Battered along with the rest of the life insurance sector, Principal Financial Group (PFG) has been unduly punished, writes Barron's Leslie P. Norton. Investors could see shares rise 50% within a year.
The bad news first: Though the stock rallied April 8 on reports TARP would be extended to life insurers, that same prospect has spooked many investors concerned TARP aid would heavily dilute earnings for current shareholders. Other investors are worried about Principal's investment portfolio, which includes commercial real estate loans and mortgage securities. The company reported 2008 earnings fell 47%. Moody's changed its outlook on the company to negative, while Fitch gave it a downgrade. On top of this, Principal has $455M of bonds maturing in August. Analysts expect Q1 earnings, due out May 5, to be just $0.66/share.
Yet despite all of the above, Principal's shares have had more than their fair share of punishment already, making the stock worth a second look. It's unlikely that all the unrecognized losses in the company's portfolio will be realized. The stock trades at a conservative estimate of its book value. Principal has an attractive money management business and, unlike many peers, isn't exposed to the dangerous guarantees that accompany variable annuities. It's also a leader in 401(k) retirement plans, a sector that will continue to grow.

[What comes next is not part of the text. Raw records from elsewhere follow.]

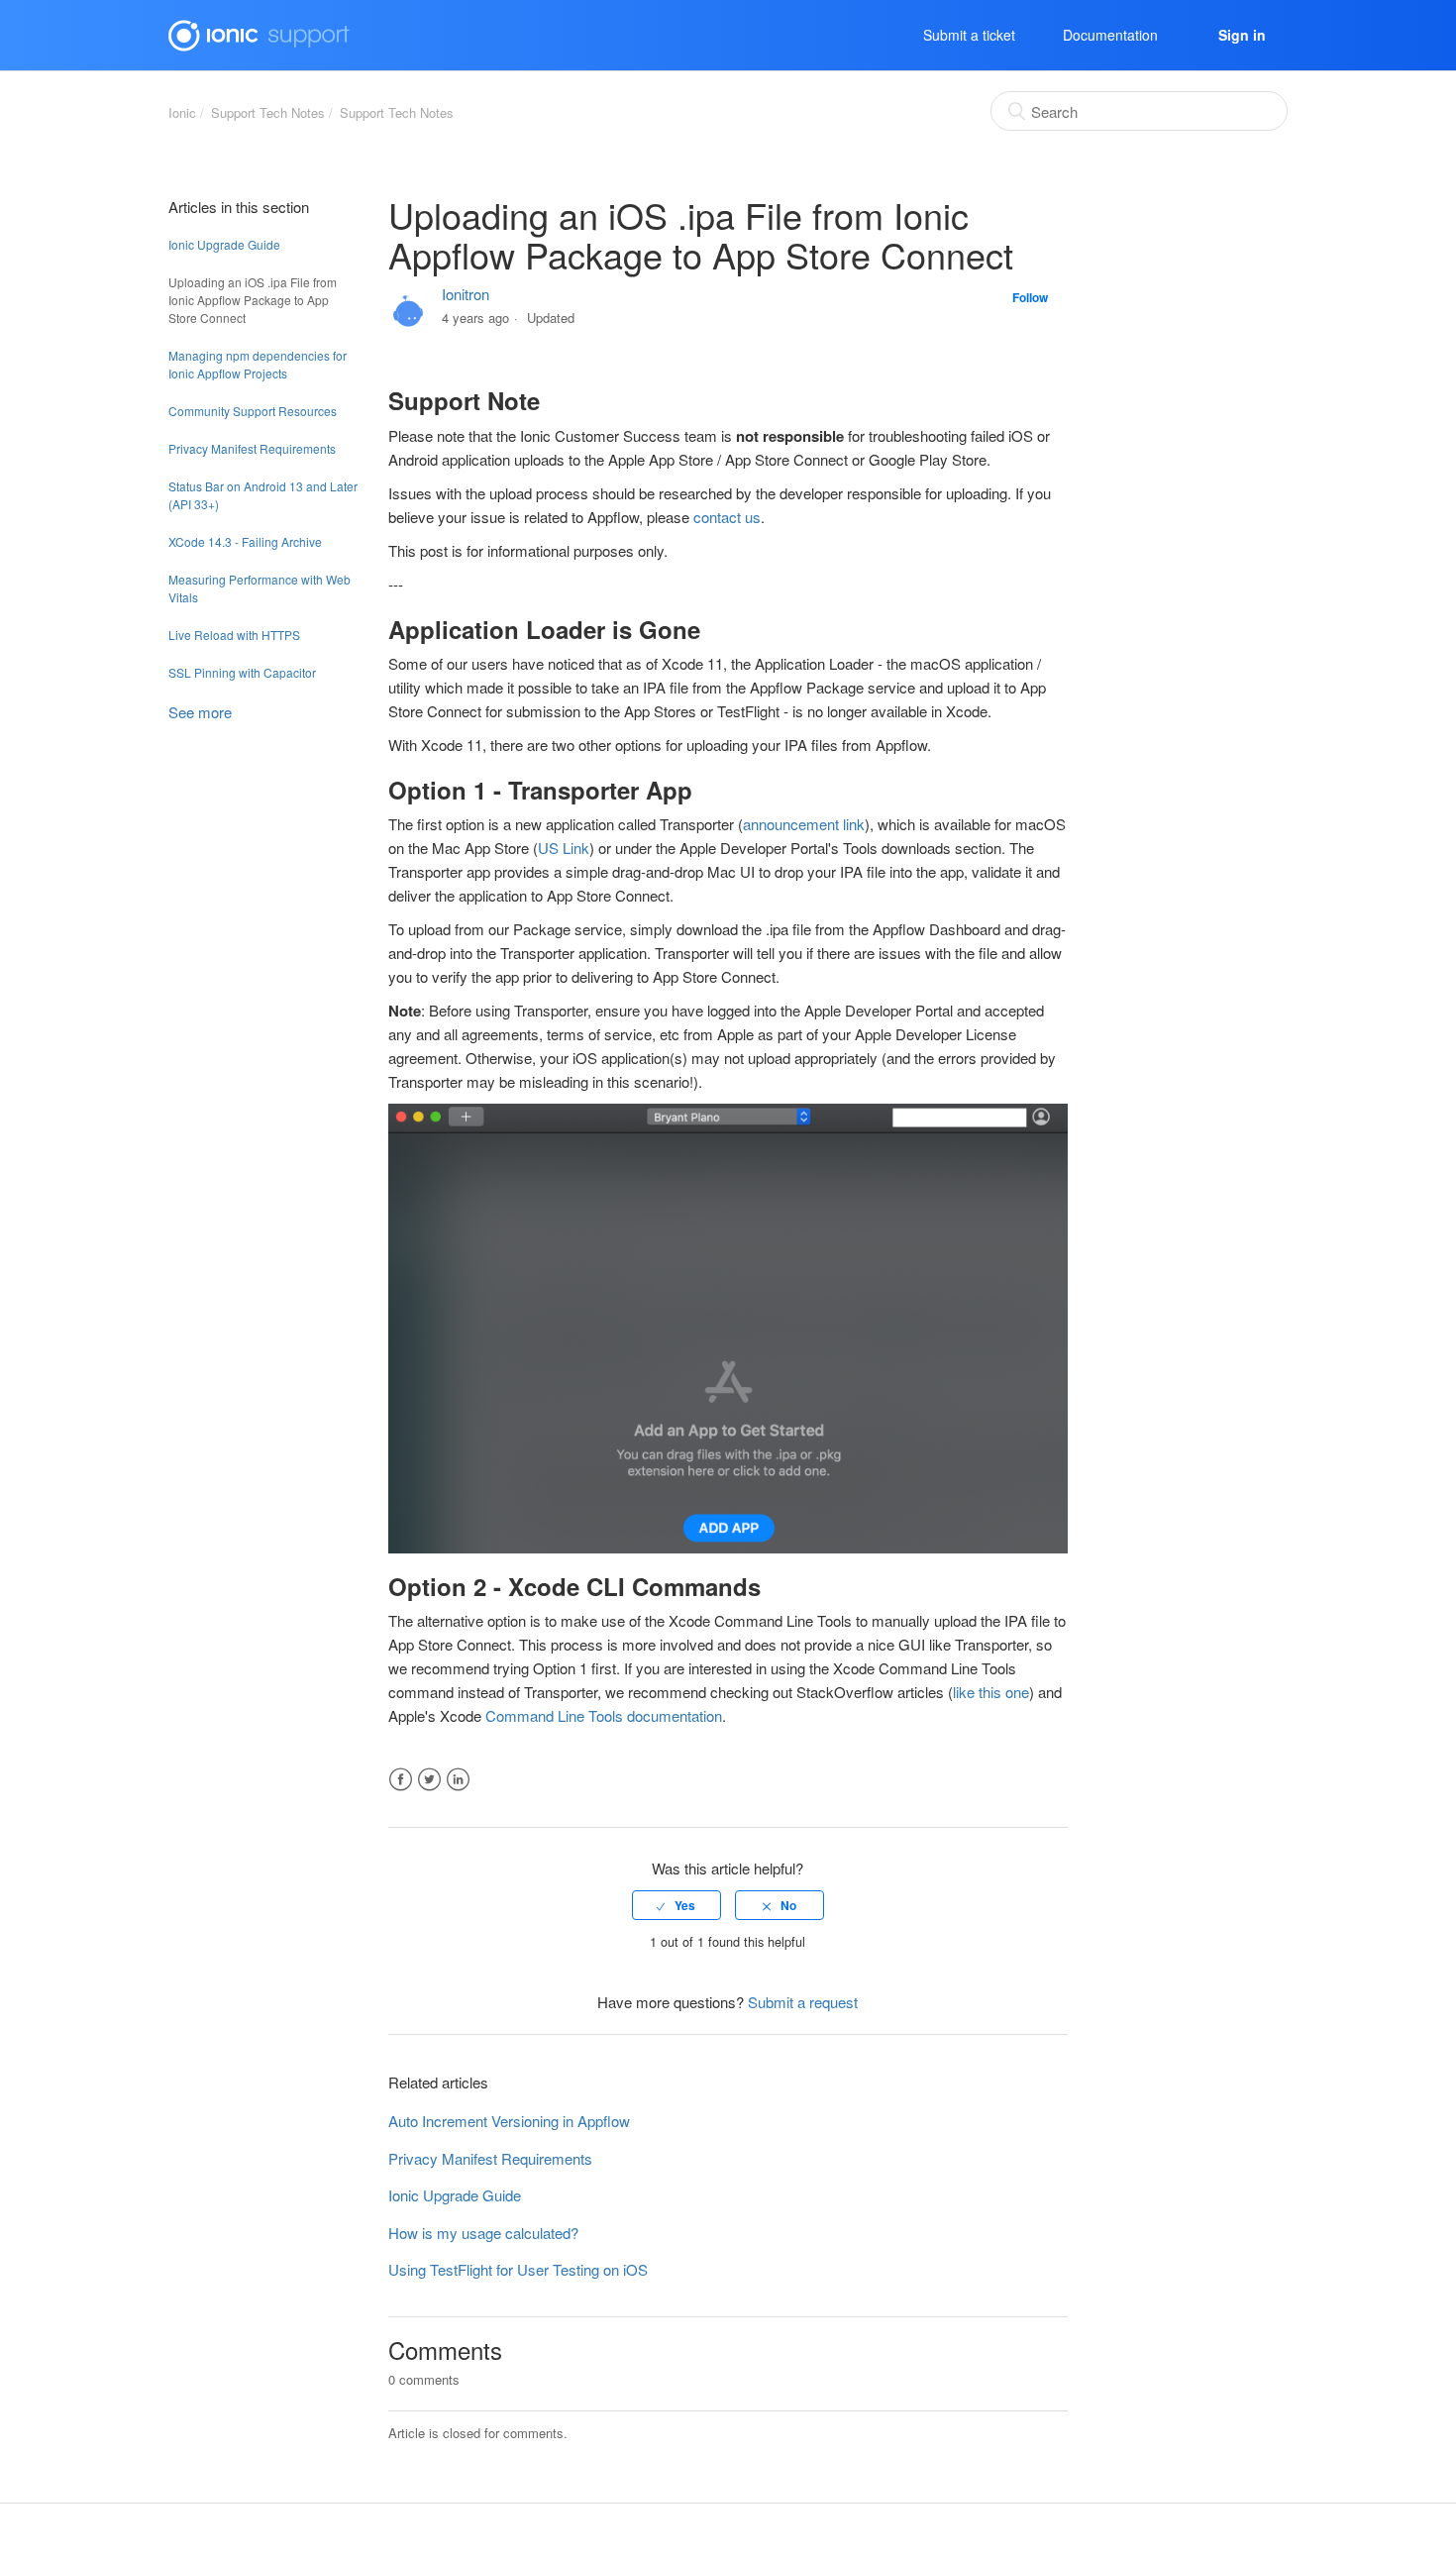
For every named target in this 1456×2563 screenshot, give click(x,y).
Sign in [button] (1242, 35)
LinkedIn (458, 1779)
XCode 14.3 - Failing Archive (245, 541)
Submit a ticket (969, 35)
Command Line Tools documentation (603, 1715)
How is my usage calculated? (483, 2232)
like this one (991, 1691)
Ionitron (465, 293)
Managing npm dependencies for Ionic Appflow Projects (257, 364)
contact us (727, 516)
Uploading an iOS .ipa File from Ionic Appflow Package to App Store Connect (252, 299)
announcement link (804, 823)
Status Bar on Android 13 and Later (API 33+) (263, 495)
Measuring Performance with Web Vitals (259, 588)
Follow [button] (1030, 297)
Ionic (182, 112)
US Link (563, 847)
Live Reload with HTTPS (234, 634)
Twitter (429, 1779)
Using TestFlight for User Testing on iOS (518, 2269)
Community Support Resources (252, 410)
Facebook (400, 1779)
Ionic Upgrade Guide (224, 244)
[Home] (259, 32)
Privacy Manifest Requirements (252, 448)
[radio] (676, 1905)
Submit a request (803, 2001)
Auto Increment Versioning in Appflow (509, 2120)
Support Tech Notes (268, 112)
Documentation (1110, 35)
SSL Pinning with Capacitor (242, 672)
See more (200, 711)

Principal has hinted for months that it would accept TARP aid, a move that some analysts believe would dilute earnings by 7.8% this year and by 27% in 2010. Not all investors think this is a bad thing. "If they take the TARP money, it could dilute long-term earnings by 25% to 40%," admits Mark Henneman, a portfolio investor at Mairs & Power, "but I still have plenty of upside, especially if I have conviction there's enough capital to get them through the storm."
Sanford C. Bernstein analyst Suneet Kamath suggests Principal doesn't need to accept TARP money at all, and could instead cut its annual dividend of $1.80 and lower operating expenses. As of February, it also had $800M of excess capital.
- Bank of America/Merrill Lynch analyst Edward Spehar noted at the beginning of April that Principal's "economic book value under a stress-case scenario is $13 to $14 per share. We think [Principal] is extremely compelling at 60% of economic book," and downside is 'limited' as the company makes an attractive acquisition target.
- Bernstein's Kamath thinks Principal's shares will outperform the S&P 500 in the next 6-12 months by more than 15%. He has a $22 target for the stock, a 50% bump from where the stock traded last week.
- Principal Financial Group: Q4 EPS of $0.69 beats by $0.03. Revenue of $2.53B (-12.8%) vs. $2.69B. AUM $247B vs. $311B last year. (PR)
- While Principal Financial Group's Q4 earnings were generally in-line, it's 72% drop in book value - more than twice the peer average - was not, analysts said. "Potential for a capital raise cannot be ignored as management continues to underestimate strain from investment portfolio," noted Citigroup.